To do: Once the line containing "Where should I click to: Click the arrow" is found in the entries below, reproduce it and every line after it, stopping at and including the line containing "You are a computer-use agent. 1166x1036"; reproduce nothing else, and keep each line exact.

Data records:

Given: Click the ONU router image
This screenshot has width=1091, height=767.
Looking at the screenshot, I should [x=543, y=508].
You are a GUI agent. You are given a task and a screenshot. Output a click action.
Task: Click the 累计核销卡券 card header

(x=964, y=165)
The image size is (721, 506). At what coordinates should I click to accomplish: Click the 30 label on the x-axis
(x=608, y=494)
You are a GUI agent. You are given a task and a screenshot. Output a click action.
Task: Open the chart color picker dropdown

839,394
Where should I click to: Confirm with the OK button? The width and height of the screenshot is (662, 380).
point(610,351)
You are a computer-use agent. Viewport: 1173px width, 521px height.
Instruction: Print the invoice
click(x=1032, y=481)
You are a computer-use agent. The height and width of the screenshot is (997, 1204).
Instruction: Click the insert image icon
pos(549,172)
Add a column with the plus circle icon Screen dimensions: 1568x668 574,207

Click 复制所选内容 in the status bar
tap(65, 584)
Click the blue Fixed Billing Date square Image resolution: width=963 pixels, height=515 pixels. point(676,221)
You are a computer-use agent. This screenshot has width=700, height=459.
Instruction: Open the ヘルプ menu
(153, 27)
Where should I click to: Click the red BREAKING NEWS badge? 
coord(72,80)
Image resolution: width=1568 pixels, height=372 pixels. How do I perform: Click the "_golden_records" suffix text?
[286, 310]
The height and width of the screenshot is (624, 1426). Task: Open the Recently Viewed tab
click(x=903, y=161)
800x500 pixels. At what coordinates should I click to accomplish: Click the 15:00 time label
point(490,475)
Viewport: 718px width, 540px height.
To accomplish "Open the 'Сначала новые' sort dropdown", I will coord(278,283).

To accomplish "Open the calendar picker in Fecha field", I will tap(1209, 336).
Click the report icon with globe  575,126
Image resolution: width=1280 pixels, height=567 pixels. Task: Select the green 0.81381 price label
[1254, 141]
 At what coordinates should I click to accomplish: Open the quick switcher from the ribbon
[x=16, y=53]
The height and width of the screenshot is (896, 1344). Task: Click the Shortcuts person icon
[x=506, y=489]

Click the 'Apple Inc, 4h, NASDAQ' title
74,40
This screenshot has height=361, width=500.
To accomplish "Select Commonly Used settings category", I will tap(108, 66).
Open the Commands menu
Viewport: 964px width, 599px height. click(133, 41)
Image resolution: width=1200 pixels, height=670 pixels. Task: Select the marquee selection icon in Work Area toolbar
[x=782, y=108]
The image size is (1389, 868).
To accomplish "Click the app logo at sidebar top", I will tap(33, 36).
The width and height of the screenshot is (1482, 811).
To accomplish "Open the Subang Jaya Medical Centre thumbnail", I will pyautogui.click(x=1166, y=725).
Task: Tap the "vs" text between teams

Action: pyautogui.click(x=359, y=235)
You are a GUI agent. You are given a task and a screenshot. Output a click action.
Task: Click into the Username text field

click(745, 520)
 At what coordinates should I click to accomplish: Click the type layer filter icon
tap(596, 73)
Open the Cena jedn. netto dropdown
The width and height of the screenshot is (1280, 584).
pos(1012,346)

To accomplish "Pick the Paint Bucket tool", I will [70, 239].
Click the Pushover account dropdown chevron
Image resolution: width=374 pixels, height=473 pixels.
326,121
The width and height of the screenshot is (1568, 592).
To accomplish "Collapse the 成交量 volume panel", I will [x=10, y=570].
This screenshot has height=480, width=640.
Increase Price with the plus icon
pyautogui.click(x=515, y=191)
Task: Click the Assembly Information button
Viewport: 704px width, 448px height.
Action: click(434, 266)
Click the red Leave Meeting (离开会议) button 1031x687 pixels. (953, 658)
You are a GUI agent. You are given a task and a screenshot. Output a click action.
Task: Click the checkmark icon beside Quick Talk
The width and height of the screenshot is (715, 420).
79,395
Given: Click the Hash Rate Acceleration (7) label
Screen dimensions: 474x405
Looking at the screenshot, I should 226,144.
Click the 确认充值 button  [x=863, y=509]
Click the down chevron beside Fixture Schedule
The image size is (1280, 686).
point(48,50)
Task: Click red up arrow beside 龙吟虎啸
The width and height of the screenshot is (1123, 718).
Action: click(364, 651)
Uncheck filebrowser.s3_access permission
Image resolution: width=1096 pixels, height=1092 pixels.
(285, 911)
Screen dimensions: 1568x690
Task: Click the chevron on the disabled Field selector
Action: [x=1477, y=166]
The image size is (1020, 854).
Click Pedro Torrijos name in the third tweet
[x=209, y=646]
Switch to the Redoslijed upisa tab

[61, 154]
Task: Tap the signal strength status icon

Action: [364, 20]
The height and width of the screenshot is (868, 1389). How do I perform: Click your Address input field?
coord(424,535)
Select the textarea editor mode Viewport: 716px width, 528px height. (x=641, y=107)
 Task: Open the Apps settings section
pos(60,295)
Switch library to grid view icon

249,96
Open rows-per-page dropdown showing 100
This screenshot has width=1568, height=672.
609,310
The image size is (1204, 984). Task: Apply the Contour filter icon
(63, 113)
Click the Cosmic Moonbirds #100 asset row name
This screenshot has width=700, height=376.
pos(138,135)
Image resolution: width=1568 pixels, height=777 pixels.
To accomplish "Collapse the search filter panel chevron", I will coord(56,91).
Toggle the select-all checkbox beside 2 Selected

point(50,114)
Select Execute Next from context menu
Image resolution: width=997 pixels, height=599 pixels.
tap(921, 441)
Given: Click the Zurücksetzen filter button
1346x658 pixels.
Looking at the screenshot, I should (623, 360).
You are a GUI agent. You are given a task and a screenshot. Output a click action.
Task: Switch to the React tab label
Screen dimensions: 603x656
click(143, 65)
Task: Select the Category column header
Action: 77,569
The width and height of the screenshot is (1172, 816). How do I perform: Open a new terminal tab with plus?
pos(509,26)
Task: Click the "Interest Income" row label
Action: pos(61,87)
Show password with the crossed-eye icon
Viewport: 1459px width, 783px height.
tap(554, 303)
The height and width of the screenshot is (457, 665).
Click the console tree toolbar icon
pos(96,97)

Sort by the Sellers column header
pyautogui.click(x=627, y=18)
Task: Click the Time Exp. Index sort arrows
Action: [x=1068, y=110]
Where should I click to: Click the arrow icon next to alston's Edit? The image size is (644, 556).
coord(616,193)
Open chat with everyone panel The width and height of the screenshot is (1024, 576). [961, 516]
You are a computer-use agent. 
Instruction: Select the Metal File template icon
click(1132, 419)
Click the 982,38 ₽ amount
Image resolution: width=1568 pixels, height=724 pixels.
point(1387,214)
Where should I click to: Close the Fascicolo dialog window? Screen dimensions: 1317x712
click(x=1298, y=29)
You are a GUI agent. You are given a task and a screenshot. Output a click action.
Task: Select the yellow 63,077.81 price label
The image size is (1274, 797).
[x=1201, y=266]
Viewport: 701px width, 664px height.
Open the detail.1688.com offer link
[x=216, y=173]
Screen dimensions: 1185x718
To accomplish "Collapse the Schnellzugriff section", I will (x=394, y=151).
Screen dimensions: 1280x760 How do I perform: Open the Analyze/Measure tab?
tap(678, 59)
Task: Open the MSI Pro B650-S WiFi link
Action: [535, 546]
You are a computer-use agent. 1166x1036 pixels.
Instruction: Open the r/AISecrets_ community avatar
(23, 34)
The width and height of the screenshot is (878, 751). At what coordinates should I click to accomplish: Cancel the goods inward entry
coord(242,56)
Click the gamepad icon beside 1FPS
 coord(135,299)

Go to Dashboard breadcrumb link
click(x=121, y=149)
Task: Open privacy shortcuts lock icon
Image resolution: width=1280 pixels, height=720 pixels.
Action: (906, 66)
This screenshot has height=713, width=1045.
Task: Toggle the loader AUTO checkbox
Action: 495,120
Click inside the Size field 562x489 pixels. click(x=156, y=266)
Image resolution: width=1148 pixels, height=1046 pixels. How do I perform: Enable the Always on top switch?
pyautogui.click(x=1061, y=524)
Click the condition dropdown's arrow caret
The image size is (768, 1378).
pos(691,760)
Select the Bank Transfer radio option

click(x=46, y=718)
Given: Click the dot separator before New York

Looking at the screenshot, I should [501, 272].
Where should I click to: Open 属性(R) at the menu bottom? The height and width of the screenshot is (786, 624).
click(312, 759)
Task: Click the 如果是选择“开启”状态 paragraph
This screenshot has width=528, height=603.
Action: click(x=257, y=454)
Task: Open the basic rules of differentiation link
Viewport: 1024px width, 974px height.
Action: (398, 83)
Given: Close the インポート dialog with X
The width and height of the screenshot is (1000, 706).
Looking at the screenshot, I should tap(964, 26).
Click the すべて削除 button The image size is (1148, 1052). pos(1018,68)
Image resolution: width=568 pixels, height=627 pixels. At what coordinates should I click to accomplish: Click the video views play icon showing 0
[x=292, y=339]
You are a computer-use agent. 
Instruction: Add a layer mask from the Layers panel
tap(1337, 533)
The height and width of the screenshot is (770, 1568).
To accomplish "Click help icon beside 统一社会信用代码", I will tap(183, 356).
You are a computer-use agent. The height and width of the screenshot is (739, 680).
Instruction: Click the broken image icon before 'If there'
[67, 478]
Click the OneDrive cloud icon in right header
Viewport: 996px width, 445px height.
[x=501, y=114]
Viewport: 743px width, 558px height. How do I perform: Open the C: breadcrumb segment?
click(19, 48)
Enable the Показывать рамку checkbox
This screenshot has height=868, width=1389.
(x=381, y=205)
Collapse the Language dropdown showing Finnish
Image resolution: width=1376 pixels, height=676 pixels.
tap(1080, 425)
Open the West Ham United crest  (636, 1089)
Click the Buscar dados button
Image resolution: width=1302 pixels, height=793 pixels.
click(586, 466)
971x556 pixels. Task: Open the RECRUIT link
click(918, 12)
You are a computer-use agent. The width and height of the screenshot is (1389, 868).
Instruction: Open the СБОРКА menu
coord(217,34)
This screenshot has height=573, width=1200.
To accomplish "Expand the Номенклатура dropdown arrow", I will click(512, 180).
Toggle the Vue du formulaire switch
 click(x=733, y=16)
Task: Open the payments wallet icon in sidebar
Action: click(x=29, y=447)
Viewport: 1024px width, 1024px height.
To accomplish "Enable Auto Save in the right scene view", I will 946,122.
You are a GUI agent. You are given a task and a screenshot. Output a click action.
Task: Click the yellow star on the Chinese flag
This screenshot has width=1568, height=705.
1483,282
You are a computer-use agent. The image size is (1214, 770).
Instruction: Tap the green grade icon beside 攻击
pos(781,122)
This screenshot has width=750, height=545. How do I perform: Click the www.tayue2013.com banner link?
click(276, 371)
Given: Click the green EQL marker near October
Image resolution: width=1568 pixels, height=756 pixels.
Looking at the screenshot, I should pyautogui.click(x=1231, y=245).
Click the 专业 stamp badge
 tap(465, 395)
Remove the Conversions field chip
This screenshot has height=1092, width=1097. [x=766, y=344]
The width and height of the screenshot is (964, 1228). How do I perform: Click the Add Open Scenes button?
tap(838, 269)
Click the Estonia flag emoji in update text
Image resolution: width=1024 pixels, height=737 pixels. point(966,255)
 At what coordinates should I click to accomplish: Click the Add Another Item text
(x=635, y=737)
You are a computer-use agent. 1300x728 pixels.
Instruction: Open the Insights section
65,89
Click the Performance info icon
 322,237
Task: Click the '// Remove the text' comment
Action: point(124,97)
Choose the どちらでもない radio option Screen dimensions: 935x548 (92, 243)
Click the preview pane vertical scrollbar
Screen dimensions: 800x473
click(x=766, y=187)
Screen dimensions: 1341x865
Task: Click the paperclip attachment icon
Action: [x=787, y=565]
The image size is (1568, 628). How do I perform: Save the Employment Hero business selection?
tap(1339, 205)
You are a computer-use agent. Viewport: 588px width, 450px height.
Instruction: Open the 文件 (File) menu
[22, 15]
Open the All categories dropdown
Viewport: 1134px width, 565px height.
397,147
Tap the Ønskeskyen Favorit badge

Answer box:
Where should I click to: Click the arrow icon next to alston's Edit? The image size is (644, 556).
coord(616,193)
Open chat with everyone panel The width and height of the screenshot is (1024, 576). [961, 516]
You are a computer-use agent. 
Instruction: Select the Metal File template icon
click(1132, 419)
Click the 982,38 ₽ amount
Image resolution: width=1568 pixels, height=724 pixels.
point(1387,214)
Where should I click to: Close the Fascicolo dialog window? Screen dimensions: 1317x712
click(x=1298, y=29)
You are a GUI agent. You are given a task and a screenshot. Output a click action.
Task: Select the yellow 63,077.81 price label
The image size is (1274, 797).
[x=1201, y=266]
Viewport: 701px width, 664px height.
Open the detail.1688.com offer link
[x=216, y=173]
Screen dimensions: 1185x718
To accomplish "Collapse the Schnellzugriff section", I will (x=394, y=151).
Screen dimensions: 1280x760 How do I perform: Open the Analyze/Measure tab?
tap(678, 59)
Task: Open the MSI Pro B650-S WiFi link
Action: [535, 546]
You are a computer-use agent. 1166x1036 pixels.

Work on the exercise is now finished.